Pixel coordinate grounding data:
§

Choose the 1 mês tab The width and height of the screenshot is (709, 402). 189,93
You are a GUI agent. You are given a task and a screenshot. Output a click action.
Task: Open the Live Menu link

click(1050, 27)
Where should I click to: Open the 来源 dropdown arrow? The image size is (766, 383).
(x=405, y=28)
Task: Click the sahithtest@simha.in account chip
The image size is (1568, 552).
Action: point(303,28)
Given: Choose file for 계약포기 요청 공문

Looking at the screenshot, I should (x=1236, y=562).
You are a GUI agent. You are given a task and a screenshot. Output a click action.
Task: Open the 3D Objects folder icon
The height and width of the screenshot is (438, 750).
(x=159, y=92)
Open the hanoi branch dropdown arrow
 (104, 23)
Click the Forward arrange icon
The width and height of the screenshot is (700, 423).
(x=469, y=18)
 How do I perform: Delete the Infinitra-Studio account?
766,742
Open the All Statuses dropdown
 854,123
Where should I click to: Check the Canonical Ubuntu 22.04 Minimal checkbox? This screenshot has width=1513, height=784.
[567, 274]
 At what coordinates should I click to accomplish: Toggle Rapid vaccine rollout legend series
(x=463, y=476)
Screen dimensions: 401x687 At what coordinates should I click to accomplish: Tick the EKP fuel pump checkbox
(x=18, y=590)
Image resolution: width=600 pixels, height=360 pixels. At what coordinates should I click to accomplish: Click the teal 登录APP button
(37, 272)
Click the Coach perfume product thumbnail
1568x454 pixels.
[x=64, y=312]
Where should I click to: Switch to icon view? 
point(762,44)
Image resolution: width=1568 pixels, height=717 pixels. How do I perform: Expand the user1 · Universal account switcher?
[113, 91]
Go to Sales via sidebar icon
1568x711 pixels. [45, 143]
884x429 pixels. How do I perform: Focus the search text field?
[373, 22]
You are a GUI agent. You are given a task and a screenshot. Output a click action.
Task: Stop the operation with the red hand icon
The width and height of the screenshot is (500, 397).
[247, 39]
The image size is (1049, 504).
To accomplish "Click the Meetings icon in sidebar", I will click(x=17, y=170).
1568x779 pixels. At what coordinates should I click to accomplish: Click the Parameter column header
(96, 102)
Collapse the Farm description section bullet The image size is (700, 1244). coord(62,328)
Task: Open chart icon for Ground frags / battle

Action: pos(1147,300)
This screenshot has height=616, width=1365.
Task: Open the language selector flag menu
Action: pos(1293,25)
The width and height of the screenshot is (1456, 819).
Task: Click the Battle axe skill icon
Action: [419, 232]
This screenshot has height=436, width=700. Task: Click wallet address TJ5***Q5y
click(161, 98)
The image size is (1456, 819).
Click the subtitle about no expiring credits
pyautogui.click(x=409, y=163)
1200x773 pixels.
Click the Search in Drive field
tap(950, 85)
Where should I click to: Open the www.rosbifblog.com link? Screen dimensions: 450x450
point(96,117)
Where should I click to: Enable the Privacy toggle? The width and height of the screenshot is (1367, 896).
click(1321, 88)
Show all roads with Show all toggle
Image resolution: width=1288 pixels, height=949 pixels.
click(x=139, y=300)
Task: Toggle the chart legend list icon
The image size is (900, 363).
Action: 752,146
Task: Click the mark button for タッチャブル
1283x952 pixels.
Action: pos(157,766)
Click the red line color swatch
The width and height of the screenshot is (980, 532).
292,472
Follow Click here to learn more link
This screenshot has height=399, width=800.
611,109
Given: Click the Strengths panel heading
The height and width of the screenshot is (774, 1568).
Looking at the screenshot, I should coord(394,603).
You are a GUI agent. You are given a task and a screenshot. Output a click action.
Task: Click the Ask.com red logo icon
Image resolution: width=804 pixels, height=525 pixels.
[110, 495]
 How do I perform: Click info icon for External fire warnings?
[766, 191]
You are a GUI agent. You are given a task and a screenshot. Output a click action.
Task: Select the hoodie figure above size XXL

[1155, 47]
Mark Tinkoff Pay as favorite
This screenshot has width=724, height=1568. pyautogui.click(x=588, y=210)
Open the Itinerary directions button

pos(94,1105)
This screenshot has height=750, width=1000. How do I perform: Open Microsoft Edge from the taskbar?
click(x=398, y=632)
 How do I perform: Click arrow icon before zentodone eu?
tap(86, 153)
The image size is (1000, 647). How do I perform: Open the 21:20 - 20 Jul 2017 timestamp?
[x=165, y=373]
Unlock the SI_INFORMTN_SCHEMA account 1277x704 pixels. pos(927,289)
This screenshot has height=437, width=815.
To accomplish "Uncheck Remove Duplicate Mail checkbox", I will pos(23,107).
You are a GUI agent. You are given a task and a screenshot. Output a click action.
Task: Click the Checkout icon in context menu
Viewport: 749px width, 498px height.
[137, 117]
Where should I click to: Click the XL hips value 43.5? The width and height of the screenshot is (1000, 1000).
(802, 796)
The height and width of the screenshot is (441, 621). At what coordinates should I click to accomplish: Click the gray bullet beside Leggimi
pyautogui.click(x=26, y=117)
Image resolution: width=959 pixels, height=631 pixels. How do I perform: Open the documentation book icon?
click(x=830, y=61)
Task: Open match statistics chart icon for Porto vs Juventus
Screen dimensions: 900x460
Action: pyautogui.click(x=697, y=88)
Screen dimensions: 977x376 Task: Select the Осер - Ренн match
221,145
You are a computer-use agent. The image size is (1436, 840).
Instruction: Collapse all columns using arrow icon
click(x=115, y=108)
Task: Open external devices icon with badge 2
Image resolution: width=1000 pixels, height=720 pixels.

§

What you have to do: Every line must be copied exactly as it stands above.

Answer for this exercise:
Choose the 1 mês tab The width and height of the screenshot is (709, 402). 189,93
You are a GUI agent. You are given a task and a screenshot. Output a click action.
Task: Open the Live Menu link

click(1050, 27)
Where should I click to: Open the 来源 dropdown arrow? The image size is (766, 383).
(x=405, y=28)
Task: Click the sahithtest@simha.in account chip
The image size is (1568, 552).
Action: point(303,28)
Given: Choose file for 계약포기 요청 공문

Looking at the screenshot, I should (x=1236, y=562).
You are a GUI agent. You are given a task and a screenshot. Output a click action.
Task: Open the 3D Objects folder icon
The height and width of the screenshot is (438, 750).
(x=159, y=92)
Open the hanoi branch dropdown arrow
 (104, 23)
Click the Forward arrange icon
The width and height of the screenshot is (700, 423).
(x=469, y=18)
 How do I perform: Delete the Infinitra-Studio account?
766,742
Open the All Statuses dropdown
 854,123
Where should I click to: Check the Canonical Ubuntu 22.04 Minimal checkbox? This screenshot has width=1513, height=784.
[567, 274]
 At what coordinates should I click to accomplish: Toggle Rapid vaccine rollout legend series
(x=463, y=476)
Screen dimensions: 401x687 At what coordinates should I click to accomplish: Tick the EKP fuel pump checkbox
(x=18, y=590)
Image resolution: width=600 pixels, height=360 pixels. At what coordinates should I click to accomplish: Click the teal 登录APP button
(37, 272)
Click the Coach perfume product thumbnail
1568x454 pixels.
[x=64, y=312]
Where should I click to: Switch to icon view? 
point(762,44)
Image resolution: width=1568 pixels, height=717 pixels. How do I perform: Expand the user1 · Universal account switcher?
[113, 91]
Go to Sales via sidebar icon
1568x711 pixels. [45, 143]
884x429 pixels. How do I perform: Focus the search text field?
[373, 22]
You are a GUI agent. You are given a task and a screenshot. Output a click action.
Task: Stop the operation with the red hand icon
The width and height of the screenshot is (500, 397).
[247, 39]
The image size is (1049, 504).
To accomplish "Click the Meetings icon in sidebar", I will click(x=17, y=170).
1568x779 pixels. At what coordinates should I click to accomplish: Click the Parameter column header
(96, 102)
Collapse the Farm description section bullet The image size is (700, 1244). coord(62,328)
Task: Open chart icon for Ground frags / battle

Action: pos(1147,300)
This screenshot has height=616, width=1365.
Task: Open the language selector flag menu
Action: pos(1293,25)
The width and height of the screenshot is (1456, 819).
Task: Click the Battle axe skill icon
Action: [419, 232]
This screenshot has height=436, width=700. Task: Click wallet address TJ5***Q5y
click(161, 98)
The image size is (1456, 819).
Click the subtitle about no expiring credits
pyautogui.click(x=409, y=163)
1200x773 pixels.
Click the Search in Drive field
tap(950, 85)
Where should I click to: Open the www.rosbifblog.com link? Screen dimensions: 450x450
point(96,117)
Where should I click to: Enable the Privacy toggle? The width and height of the screenshot is (1367, 896).
click(1321, 88)
Show all roads with Show all toggle
Image resolution: width=1288 pixels, height=949 pixels.
click(x=139, y=300)
Task: Toggle the chart legend list icon
The image size is (900, 363).
Action: 752,146
Task: Click the mark button for タッチャブル
1283x952 pixels.
Action: pos(157,766)
Click the red line color swatch
The width and height of the screenshot is (980, 532).
292,472
Follow Click here to learn more link
This screenshot has height=399, width=800.
611,109
Given: Click the Strengths panel heading
The height and width of the screenshot is (774, 1568).
Looking at the screenshot, I should coord(394,603).
You are a GUI agent. You are given a task and a screenshot. Output a click action.
Task: Click the Ask.com red logo icon
Image resolution: width=804 pixels, height=525 pixels.
[110, 495]
 How do I perform: Click info icon for External fire warnings?
[766, 191]
You are a GUI agent. You are given a task and a screenshot. Output a click action.
Task: Select the hoodie figure above size XXL

[1155, 47]
Mark Tinkoff Pay as favorite
This screenshot has width=724, height=1568. pyautogui.click(x=588, y=210)
Open the Itinerary directions button

pos(94,1105)
This screenshot has height=750, width=1000. How do I perform: Open Microsoft Edge from the taskbar?
click(x=398, y=632)
 How do I perform: Click arrow icon before zentodone eu?
tap(86, 153)
The image size is (1000, 647). How do I perform: Open the 21:20 - 20 Jul 2017 timestamp?
[x=165, y=373]
Unlock the SI_INFORMTN_SCHEMA account 1277x704 pixels. pos(927,289)
This screenshot has height=437, width=815.
To accomplish "Uncheck Remove Duplicate Mail checkbox", I will pos(23,107).
You are a GUI agent. You are given a task and a screenshot. Output a click action.
Task: Click the Checkout icon in context menu
Viewport: 749px width, 498px height.
[137, 117]
Where should I click to: Click the XL hips value 43.5? The width and height of the screenshot is (1000, 1000).
(802, 796)
The height and width of the screenshot is (441, 621). At what coordinates should I click to accomplish: Click the gray bullet beside Leggimi
pyautogui.click(x=26, y=117)
Image resolution: width=959 pixels, height=631 pixels. How do I perform: Open the documentation book icon?
click(x=830, y=61)
Task: Open match statistics chart icon for Porto vs Juventus
Screen dimensions: 900x460
Action: pyautogui.click(x=697, y=88)
Screen dimensions: 977x376 Task: Select the Осер - Ренн match
221,145
You are a computer-use agent. The image size is (1436, 840).
Instruction: Collapse all columns using arrow icon
click(x=115, y=108)
Task: Open external devices icon with badge 2
Image resolution: width=1000 pixels, height=720 pixels.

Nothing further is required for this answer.